Testo estratto —
Dieci anni senza Super Sic. Era il 23 ottobre 2011 quando il campione della MotoGP Marco Simoncelli perse la vita in seguito ad un incidente in sella alla sua Honda sul circuito a Sepang, in Malesia. Sono passati 10 anni, eppure quelle immagini restano impresse nella mente, oggi come ieri. Il mondo dello sport, delle moto, gli appassionati e l’Italia intera attesero con il fiato sospeso i lunghi minuti che seguirono l’impatto fino all’annuncio della morte del giovane campione che aveva ancora davanti un futuro brillante. Una tranquilla domenica si trasformò in un giorno colmo di dolore e lacrime.

Dati archiviati —
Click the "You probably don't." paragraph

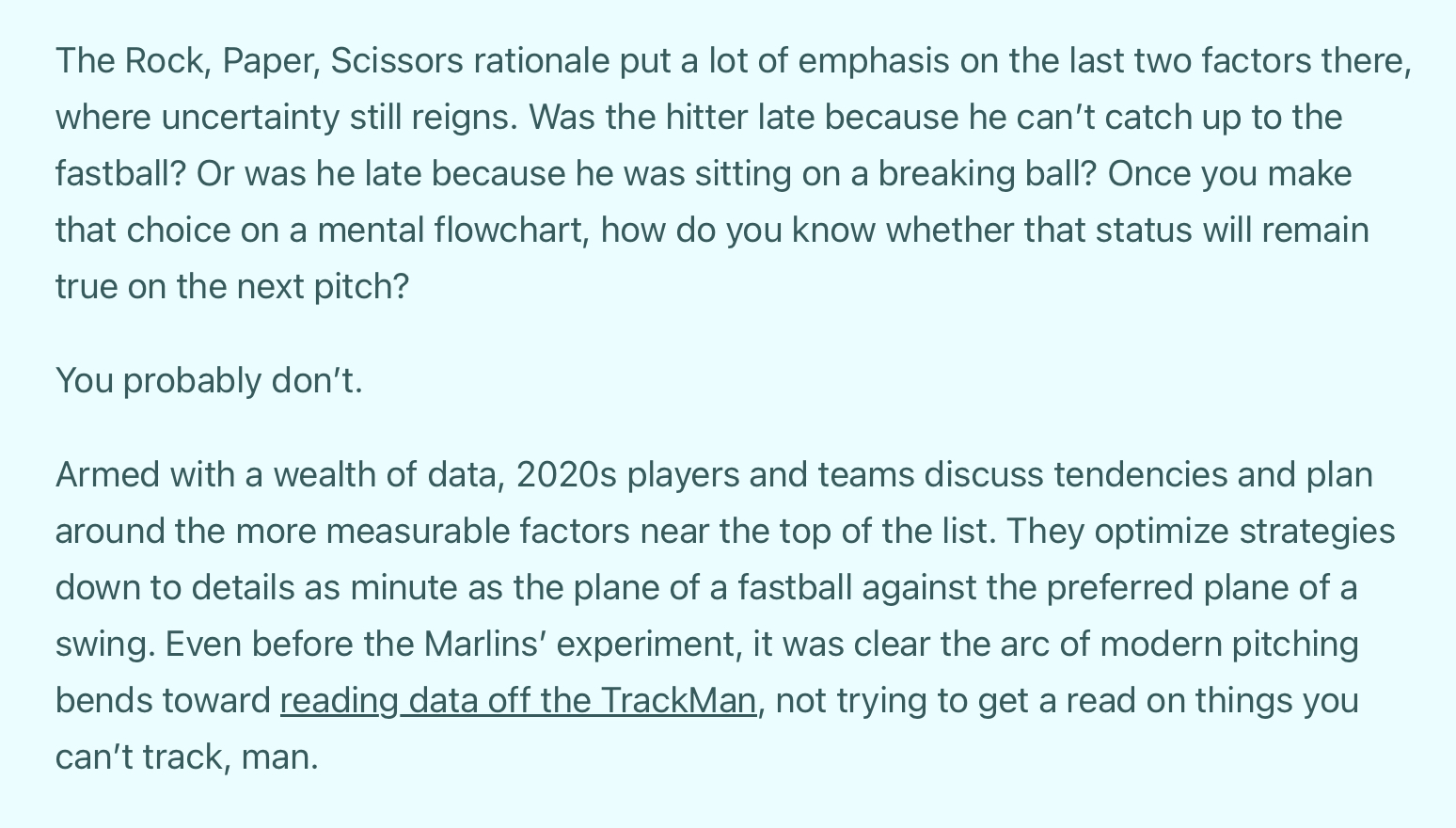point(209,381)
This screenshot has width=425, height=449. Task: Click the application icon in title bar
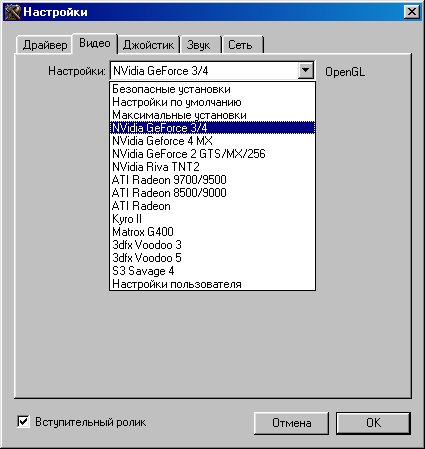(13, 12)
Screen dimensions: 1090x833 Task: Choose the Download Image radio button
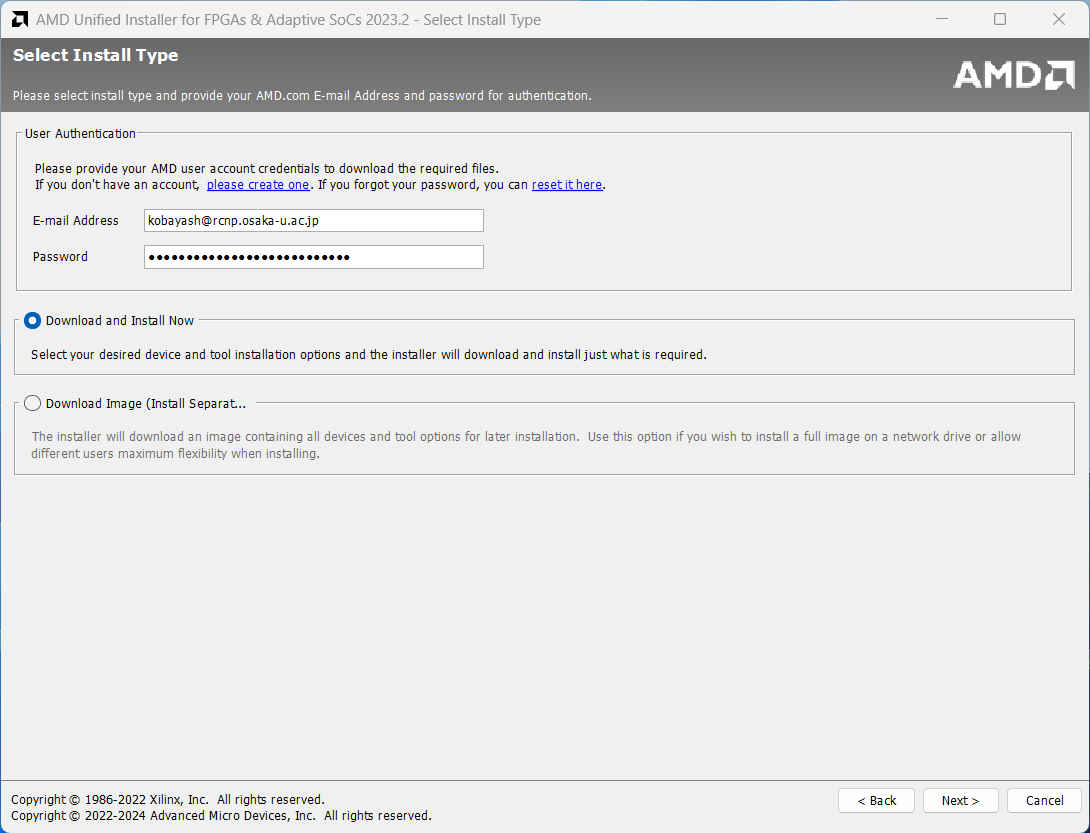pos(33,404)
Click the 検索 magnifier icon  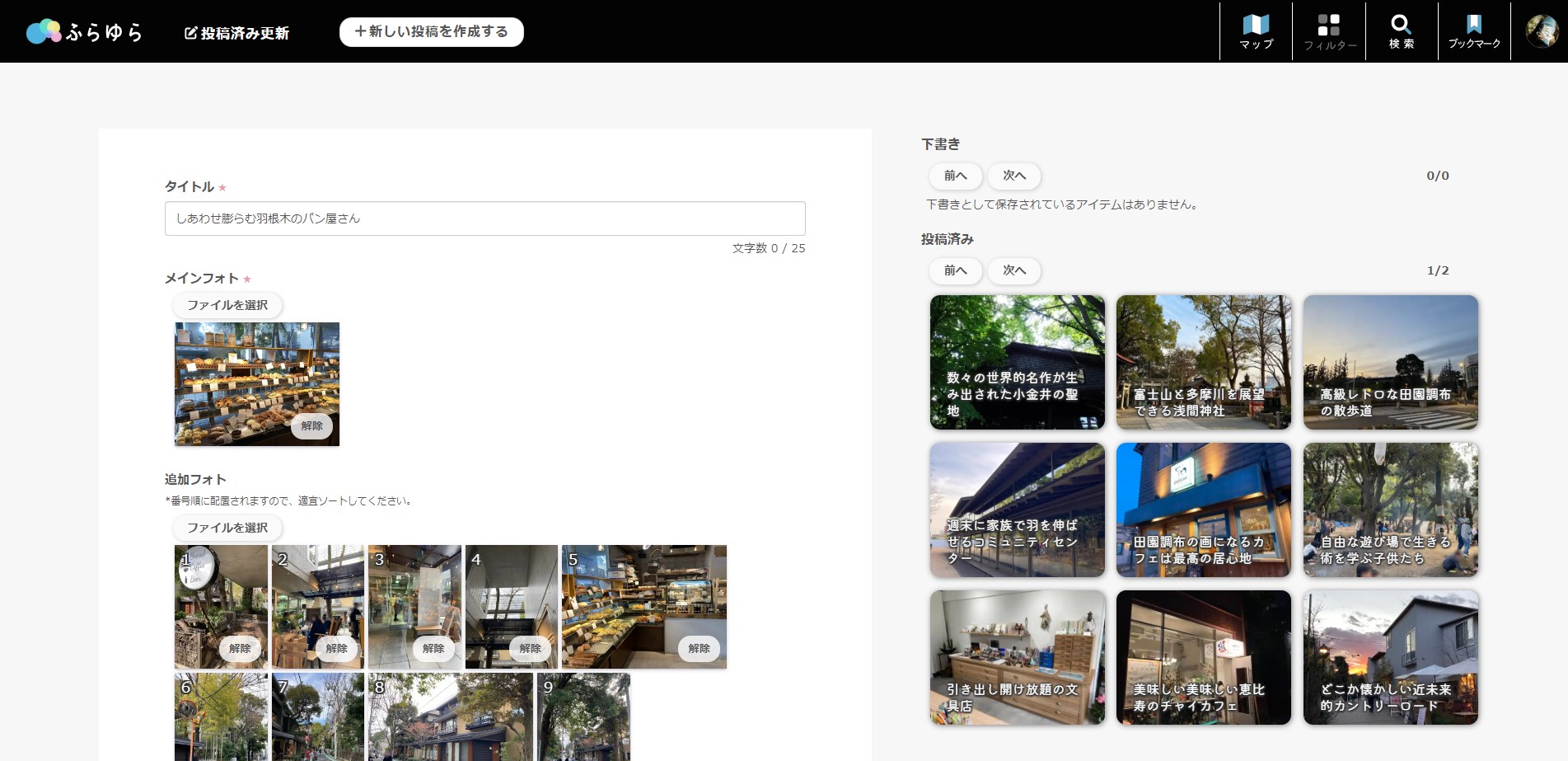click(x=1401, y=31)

Compito 1 —
Elenca tutti i nomi di luoghi geografici che compaiono nel testo su Marco Simoncelli.
Compito 2 —
Prosegui il testo su Marco Simoncelli partendo dopo la sua ultima frase.
Il materiale non serve per questo lavoro.

Soluzione esercizio 1 —
Sepang, Malesia, Italia

Soluzione esercizio 2 —
Sic continua a vivere e soprattutto a correre. Nessuno ha mai dimenticato il numero 58 e quei riccioli che spuntavano da sotto il casco. Nessuno si è mai arreso alla morte, soprattutto la famiglia, gli amici e quanti lo hanno sempre sostenuto. Di tutto questo ne abbiamo parlato con Kate Fretti, fidanzata di Marco Simoncelli, che ci ha gentilmente concesso l’intervista.
- Ha sempre seguito Marco Simoncelli ed era con lui quella domenica di 10 anni fa in pista. Una ragazza a 22 anni non immagina di perdere il proprio fidanzato in quel modo. Può il tempo curare una ferita tanto grande?
Pensavo di no. Non è che la curi però il tempo fa in modo che si viva in modo diverso, ti dà modo di elaborare la cosa. Ognuno vive il lutto a modo proprio. Non ti dà dei motivi di spunto perché non è che alla fine sei felice e dici “che bello lavoro in Fondazione quando invece potevo essere con lui in pista”. Di sicuro la vivo meglio rispetto al 2011, quindi posso affermare che il tempo in qualche modo dà una mano.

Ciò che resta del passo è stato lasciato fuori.